Não é o sangue: cientistas descobrem o que está por trás da escolha dos mosquistos ao atacar vítimas

Por Mateus Omena 24 de Março de 2026 👁️ 0 visualizações 💬 0 comentários
Não é o sangue: cientistas descobrem o que está por trás da escolha dos mosquistos ao atacar vítimas

Um estudo recente indica que a atração de mosquitos por humanos não depende principalmente do tipo sanguíneo, mas de sinais como dióxido de carbono e estímulos visuais.

Durante anos, a explicação mais difundida atribuía ao sangue a principal influência nesse comportamento. A nova análise aponta para outros fatores ambientais como determinantes na aproximação dos insetos.

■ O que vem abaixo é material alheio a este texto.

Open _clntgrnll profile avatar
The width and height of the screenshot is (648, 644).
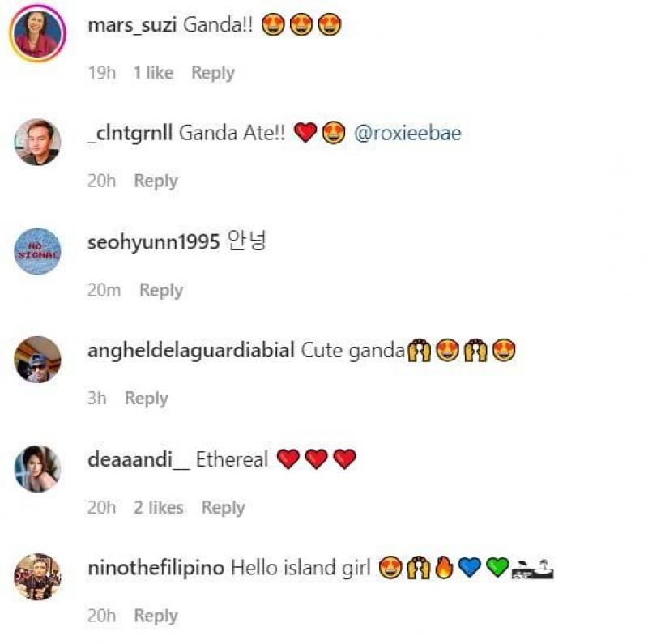click(37, 143)
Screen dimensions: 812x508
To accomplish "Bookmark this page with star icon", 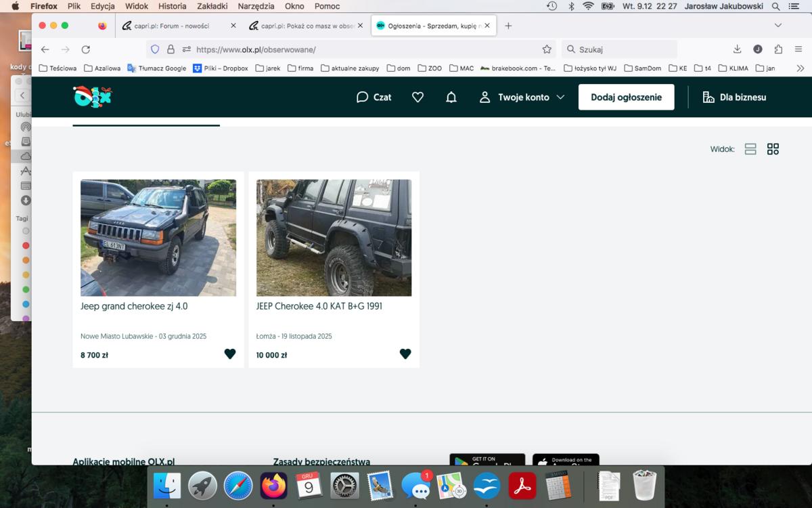I will click(x=547, y=49).
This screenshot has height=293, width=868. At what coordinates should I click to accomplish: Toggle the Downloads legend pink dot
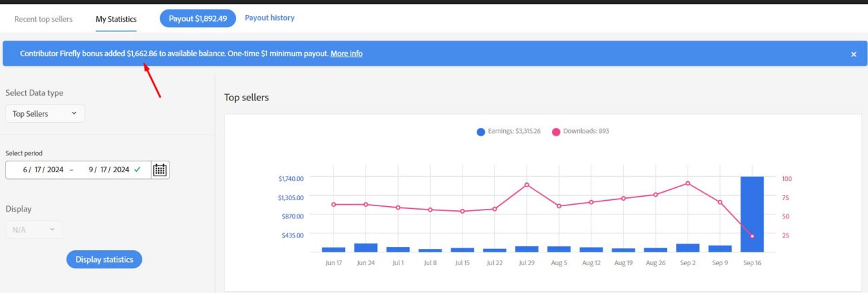[x=556, y=132]
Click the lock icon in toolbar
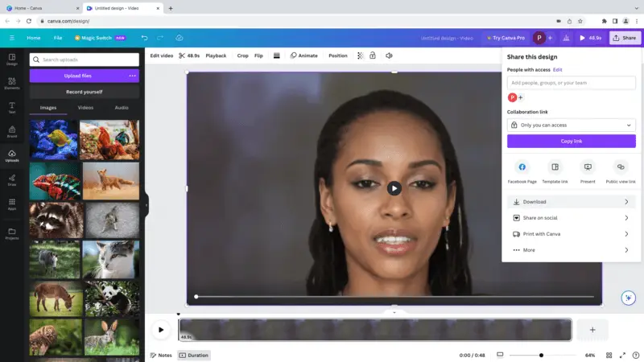This screenshot has width=644, height=362. (374, 56)
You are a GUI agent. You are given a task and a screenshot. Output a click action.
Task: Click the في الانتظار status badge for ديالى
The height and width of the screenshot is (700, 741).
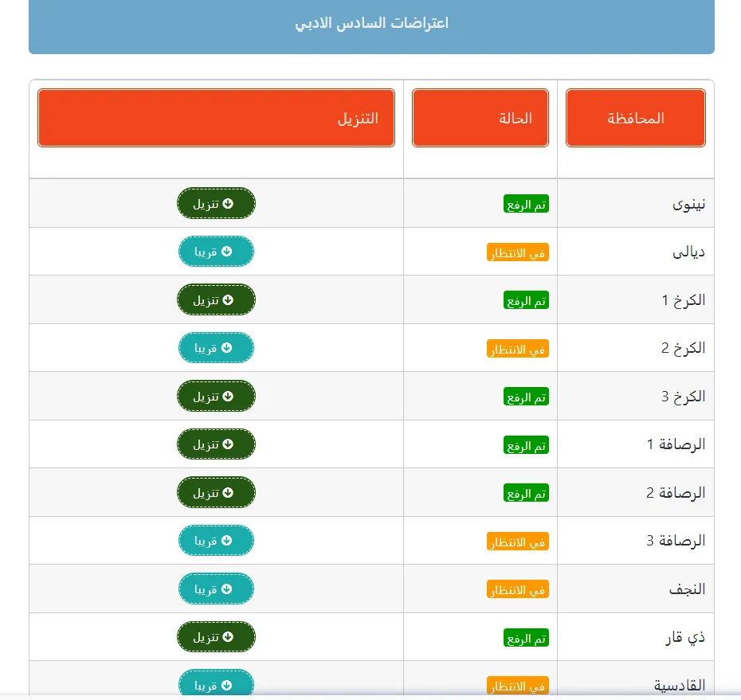(518, 253)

Pesquisadores do Instituto de Tecnologia da Geórgia examinaram o deslocamento de centenas de mosquitos e reuniram cerca de 20 milhões de registros de trajetórias de voo. A partir desse volume de dados, foi desenvolvido um modelo matemático voltado a prever o padrão de aproximação dos insetos em relação a humanos.

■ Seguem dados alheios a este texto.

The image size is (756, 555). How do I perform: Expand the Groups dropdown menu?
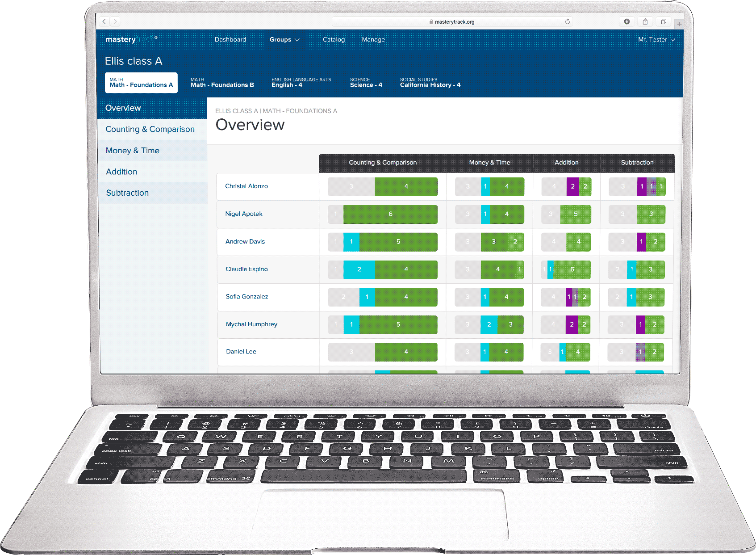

Os dados indicam que não há coordenação direta entre os mosquitos durante o voo. Cada inseto responde de forma independente aos estímulos presentes no ambiente, ainda que cheguem simultaneamente ao mesmo ponto. A convergência ocorre pela exposição aos mesmos sinais, e não por comportamento coletivo organizado.

A Combinação que direciona o comportamento dos mosquitos

A análise identificou dois elementos centrais na atração: o dióxido de carbono, liberado durante a respiração, e a presença de objetos escuros no campo visual dos insetos.

Nos testes, diferentes alvos foram posicionados em uma câmara controlada, enquanto câmeras infravermelhas em três dimensões registraram o deslocamento dos mosquitos. Um objeto escuro isolado gerava aproximação inicial, mas sem permanência prolongada.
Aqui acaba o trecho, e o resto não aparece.